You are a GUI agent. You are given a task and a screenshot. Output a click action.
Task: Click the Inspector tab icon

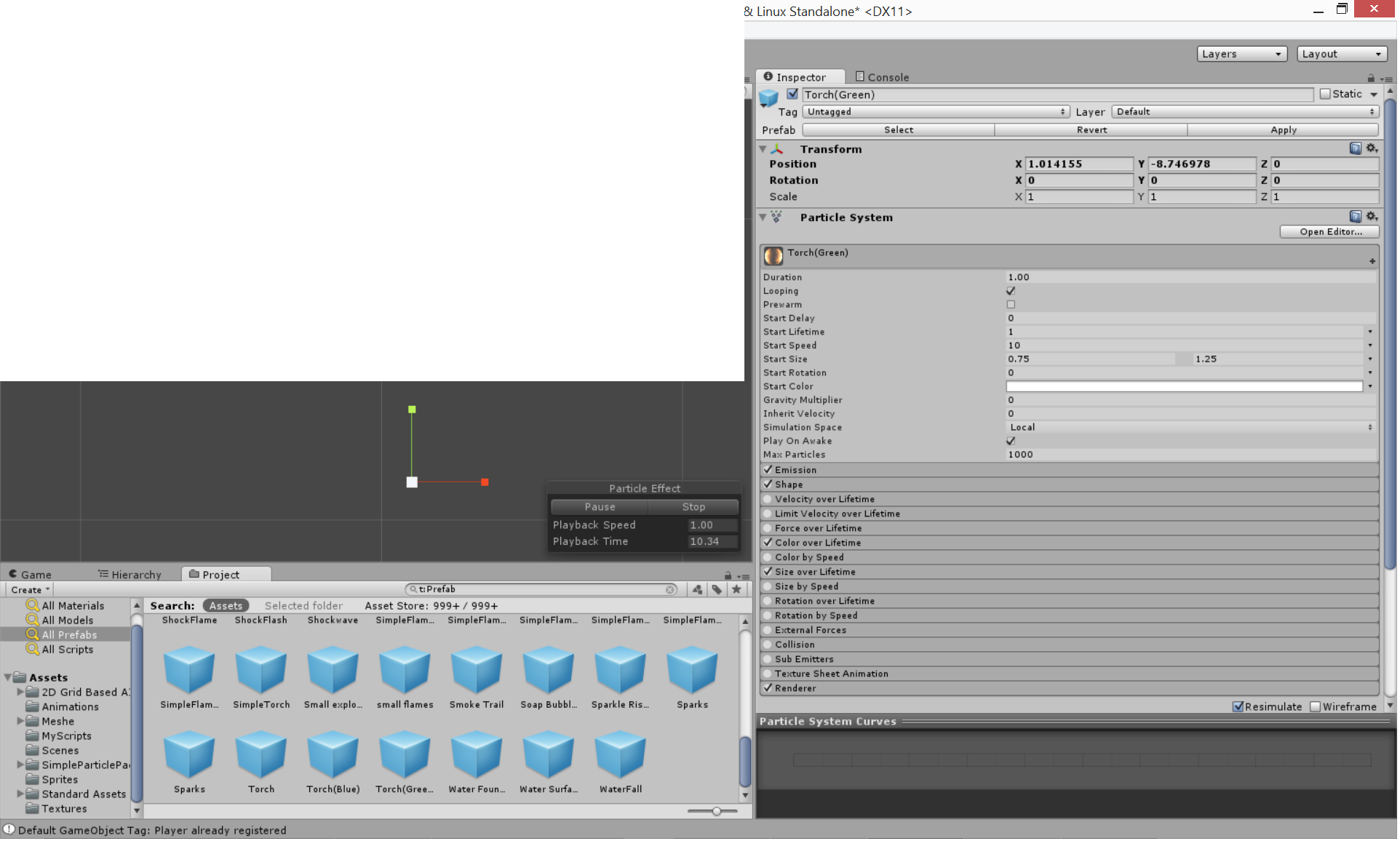coord(770,76)
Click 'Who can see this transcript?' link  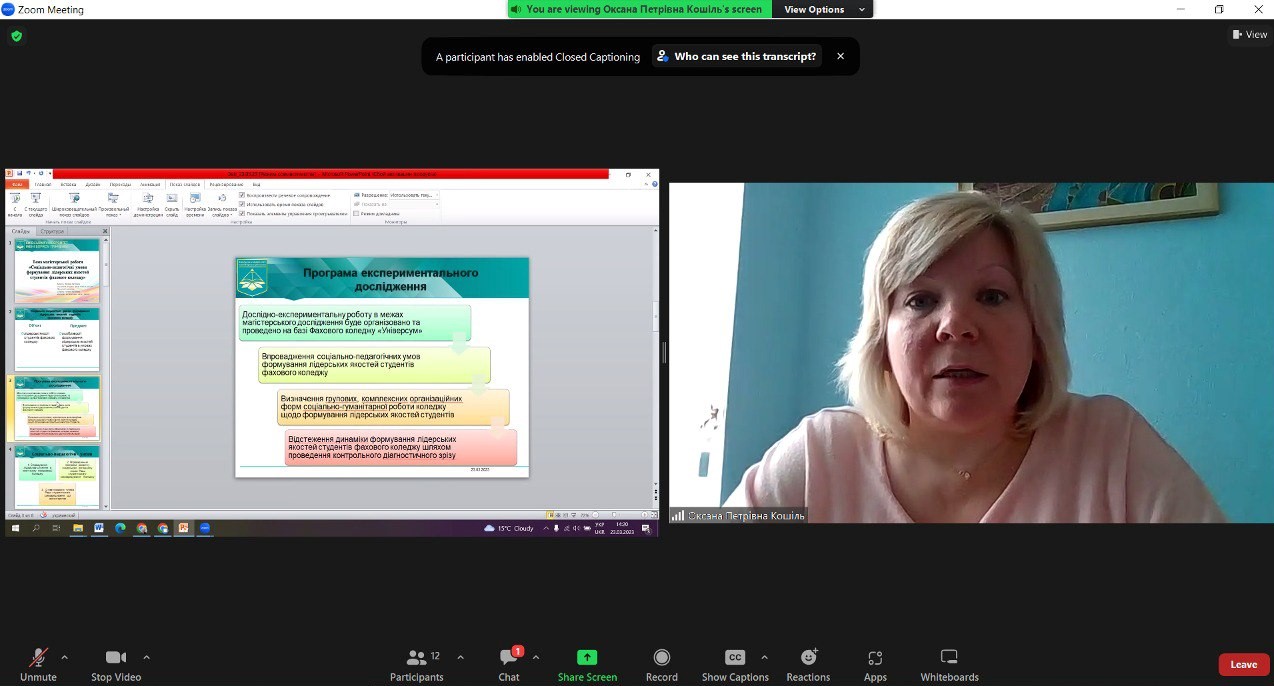(x=736, y=56)

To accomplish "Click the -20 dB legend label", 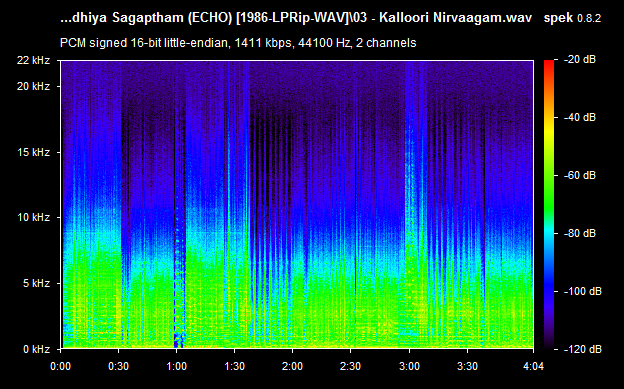I will pos(580,60).
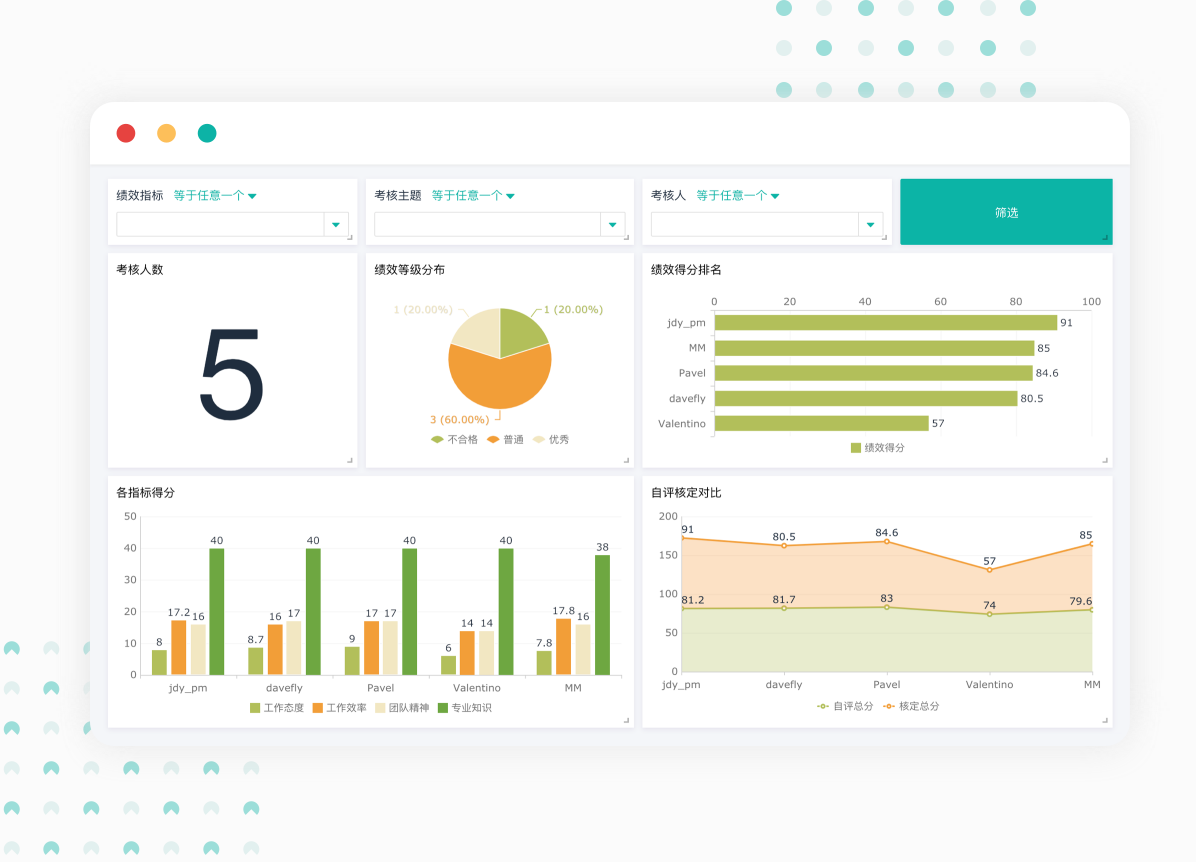The height and width of the screenshot is (862, 1196).
Task: Expand the 绩效指标 value combo box arrow
Action: [x=336, y=225]
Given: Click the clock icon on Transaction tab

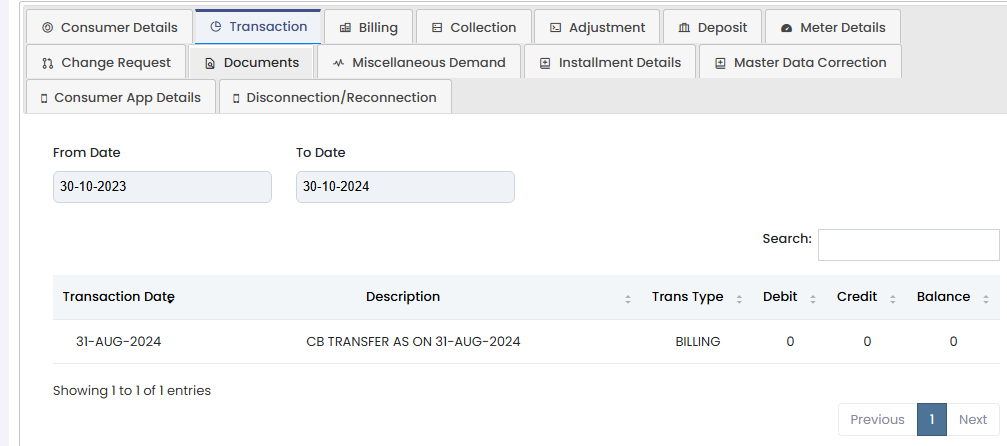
· · · · ·
To be done:
Identify each line in the records above that contains the string "icon", and copy those lines.

Written response:
Task: Click the Inspector tab icon
Given: Click the clock icon on Transaction tab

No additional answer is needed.